今回は、2023年1月の導入を目指して政府や関係団体などで進められている「車検証の電子化」について紹介したい。
TEXT&PHOTO●遠藤正賢(ENDO Masakatsu) FIGURE●国土交通省
「車検証の電子化」については、国土交通省自動車局自動車情報課が事務局となって、2018年9月に発足させた「自動車検査証の電子化に関する検討会」を計11回開催。2020年6月に、制度概要や今後の方針を示した報告書を公表した。
そもそもこの検討会が発足したのは、「自動車保有関係手続のワンストップサービス(OSS)」の利用が広まっていないことが背景にある。
新車新規登録については2005年、継続検査(=車検)・変更登録(=氏名・住所等変更)・移転登録(=名義変更)・中古車新規登録・一時抹消登録(=使用の一時中断)・永久抹消登録(=廃車)については2017年4月から運用が開始されたものの、2018年度末時点で新車新規登録での利用率は40.8%、我々ユーザーに最も関係が深い車検に至っては16.7%と低水準だ。
その最大の理由は、いくら手続をオンライン化しても、紙の自動車検査証(車検証)や検査標章(ステッカー)を受け取るのに運輸支局等へ出頭しなければならず、指定自動車整備事業者(指定整備工場。運輸支局等に車両を持ち込まず自社工場で車検を実施できる整備工場のこと)でもさほど工数の削減につながらないことにある。
こうしたことから、2018年6月に閣議決定された「未来投資戦略2018」の「デジタル・ガバメントの実現」において、車検証の電子化の推進に取り組むことが明記され、検討会の発足に至ったというわけだ。
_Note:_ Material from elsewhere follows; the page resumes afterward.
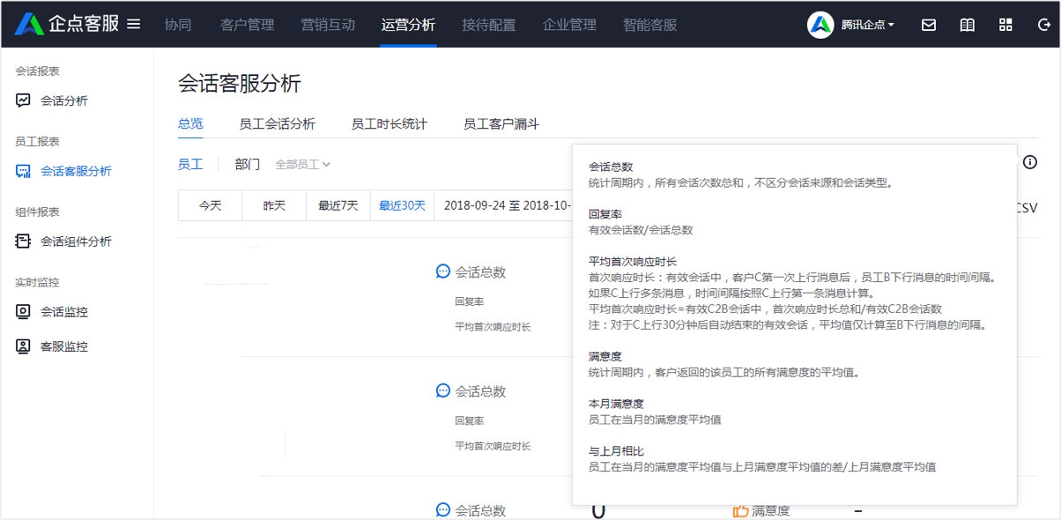
Task: Switch the filter to 部门
Action: coord(248,164)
なおその後、2019年5月の道路運送車両法改正により、車検証の電子化などが正式決定されている。
また検討会では、オンライン上でのみ車検証情報を可能とするものも含め、様々な電子化の方法が検討されたが、券面に車検証情報を記載でき、インターネット接続環境がなくとも必要最低限の情報は目視可能なうえ、低コストで持ち運びしやすく活用の幅も必要充分程度に広い、非接触型ICカード方式を採用することが決定されている。また車検の際、車検証情報の更新とステッカーの印刷を、OSS手続を代行する指定整備工場などに委託する方針が固められている。
このように、車検証の電子化が行われるきっかけ自体は、OSSの推進および業務工数削減という、政府と自動車アフターマーケットの都合が出発点となっているが、我々自動車ユーザーにとっても無関係の話ではない。
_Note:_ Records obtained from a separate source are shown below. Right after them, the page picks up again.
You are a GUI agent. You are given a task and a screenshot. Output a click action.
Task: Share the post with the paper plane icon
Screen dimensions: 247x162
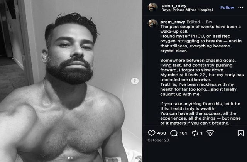coord(210,133)
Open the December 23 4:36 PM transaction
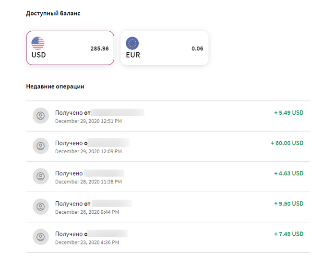 (x=168, y=237)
では、車検証がA4サイズの紙からクレジットカードなどと同様のICカードになることで、我々自動車ユーザーのカーライフはどんな風に変わるのか。
まず直接的には、指定整備工場に車検を依頼した場合、点検整備はもちろん車検証の更新とステッカーの貼り替えまで、早ければ1時間程度ですべてが完結する。そのため、車検証とステッカーが届くまで、その代わりとなる保安基準適合標章をフロントガラス上部に貼り、届いたら貼り替えるという煩わしい作業を自分でせずに済むようになる。
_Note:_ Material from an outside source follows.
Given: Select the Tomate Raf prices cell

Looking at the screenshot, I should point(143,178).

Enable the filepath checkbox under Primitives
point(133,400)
さて、これだけならユーザーにとって大したメリットはないのだが、ICカードに内蔵されるICチップの空き領域に、どのような情報やアプリケーションを格納し、車検証情報と紐付けるかによって、得られるメリットは大きく変わってくる。
検討会が応募した際に寄せられた主なアイデアは、報告書に例示されている上図の通り。現状でバラバラになっているサービスを一元化できること、車両の売却または中古車購入の際に正確な車両・整備情報を把握しやすくなり適正な価格設定が期待できること、が特に、我々自動車ユーザーのメリットとしては大きいだろう。
だが、自動車ユーザーの誰もが等しくメリットを得られるのは、1番の「車両情報を格納した利活用」だと筆者は思う。なぜなら、取扱説明書のデータが車検証ICカードに格納されるようになれば、あの辞書のように分厚い冊子をグローブボックスに常時保管し、貴重な収納スペースを丸々食い潰す必要がなくなるのだから。
このICカード方式の車検証は、軽自動車や二輪車も含めて2023年1月の導入を目指しているというが、ICチップ空き領域の利活用も含めて、一日も早い実用化を心から期待している!